New IMF report doesn’t back Donald Trump’s currency manipulation charge against China

  • Review shows Beijing actually took steps last year to prop up yuan after it declined against dollar between mid-June and early August
  • Analysis comes just days after US Treasury formally designated China as a currency manipulator
Currency war

This story is published in a content partnership with POLITICO. It was originally reported by Doug Palmer on on August 9, 2019.

The International Monetary Fund on Friday provided little or no support for US President Donald Trump’s assertion that China is manipulating its currency for an unfair trade advantage.

In an annual review of China’s economic policies, the IMF said Beijing actually took steps last year to prop up the value of its currency after the renminbi declined against the dollar between mid-June and early August 2018.

Overall, the currency “was broadly stable” over the past year, depreciating by just 2.5 per cent against a basket of foreign currencies used as a benchmark, the IMF said.

The analysis came just four days after US Treasury Secretary Steven Mnuchin made the surprising announcement that he had formally designated China as a currency manipulator under US law – a decision that was widely seen as ratcheting up the US-China trade war.

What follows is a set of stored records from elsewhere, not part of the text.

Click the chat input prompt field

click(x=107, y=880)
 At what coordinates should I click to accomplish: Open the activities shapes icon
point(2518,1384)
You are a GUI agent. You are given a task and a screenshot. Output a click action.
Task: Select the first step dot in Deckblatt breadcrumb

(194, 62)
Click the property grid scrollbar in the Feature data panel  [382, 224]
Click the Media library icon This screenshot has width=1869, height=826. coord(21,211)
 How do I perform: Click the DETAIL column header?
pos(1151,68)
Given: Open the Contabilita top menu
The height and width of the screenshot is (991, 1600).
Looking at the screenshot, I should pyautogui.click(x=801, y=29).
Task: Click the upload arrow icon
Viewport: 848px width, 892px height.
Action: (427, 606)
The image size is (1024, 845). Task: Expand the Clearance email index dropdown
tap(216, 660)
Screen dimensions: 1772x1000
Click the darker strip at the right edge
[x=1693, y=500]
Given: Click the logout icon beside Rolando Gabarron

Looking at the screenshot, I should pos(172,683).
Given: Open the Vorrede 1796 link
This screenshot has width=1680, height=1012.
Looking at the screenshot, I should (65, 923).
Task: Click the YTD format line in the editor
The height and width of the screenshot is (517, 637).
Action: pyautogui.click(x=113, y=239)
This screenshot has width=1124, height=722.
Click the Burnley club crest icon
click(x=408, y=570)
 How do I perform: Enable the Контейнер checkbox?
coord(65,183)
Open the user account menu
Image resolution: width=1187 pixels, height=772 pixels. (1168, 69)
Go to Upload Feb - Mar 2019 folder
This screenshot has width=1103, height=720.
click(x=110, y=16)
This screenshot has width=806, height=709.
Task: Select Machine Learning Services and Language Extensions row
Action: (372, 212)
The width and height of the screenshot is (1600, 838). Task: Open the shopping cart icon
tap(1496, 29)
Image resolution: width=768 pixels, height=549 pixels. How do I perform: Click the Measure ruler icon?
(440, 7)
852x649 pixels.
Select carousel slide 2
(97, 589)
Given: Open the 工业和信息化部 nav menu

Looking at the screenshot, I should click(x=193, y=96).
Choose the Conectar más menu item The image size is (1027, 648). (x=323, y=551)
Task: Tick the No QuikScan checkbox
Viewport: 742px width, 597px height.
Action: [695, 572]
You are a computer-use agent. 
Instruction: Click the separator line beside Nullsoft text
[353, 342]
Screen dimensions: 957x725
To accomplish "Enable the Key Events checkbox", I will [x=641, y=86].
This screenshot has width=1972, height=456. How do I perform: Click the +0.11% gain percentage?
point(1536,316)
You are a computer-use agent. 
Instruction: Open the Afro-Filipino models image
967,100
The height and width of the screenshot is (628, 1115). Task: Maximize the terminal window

Mnuchin took that step after the People’s Bank of China allowed the managed exchange rate to depreciate beyond seven yuan to the dollar for the first time in 11 years.

A weaker currency gives China an export advantage by reducing the price of its goods for foreign buyers. It also has the effect of discouraging imports by increasing their costs.

The Chinese central bank’s decision followed Trump’s announcement last week that he was imposing a 10 per cent tariff on another US$300 billion worth of Chinese goods effective September 1. That put downward pressure on the value of the renminbi, the official name of China’s currency, which is denominated in yuan.

So the US Treasury called China a currency manipulator. Now what?

Since then, the currency has fluctuated around the seven-to-the-dollar rate. On Friday, China's central bank set the official midpoint reference for the yuan at 7.0136 per dollar – the weakest level since April 3, 2008.

The US decision to label China a currency manipulator was “foolhardy”, Mark Sobel, a former Treasury Department official who is US chairman of the Official Monetary and Financial Institutions Forum, said this week on the group’s webpage.

“The Trump administration now argues that because China is not acting to prop up its currency in the face of downward market pressures, China is guilty of ‘manipulation’,” Sobel said.

US Treasury Secretary Steve Mnuchin speaks to members of the media at the White House in July. Photo: AP

“Put differently, it seems as if the Trump administration is designating China because it wants China to ‘manipulate’ its currency up, rather than let it fall in response to market forces set off by the president’s own tariff pronouncements,” Sobel continued.

Trump, who earlier this week urged the Federal Reserve to cut interest rates to weaken the dollar, kept up his attack on Friday on China’s currency practices.

“We called them on manipulation and they brought their numbers back and they brought them back rapidly and they were able to do that because they manipulate,” Trump said. “It's called monetary manipulation. Not good.”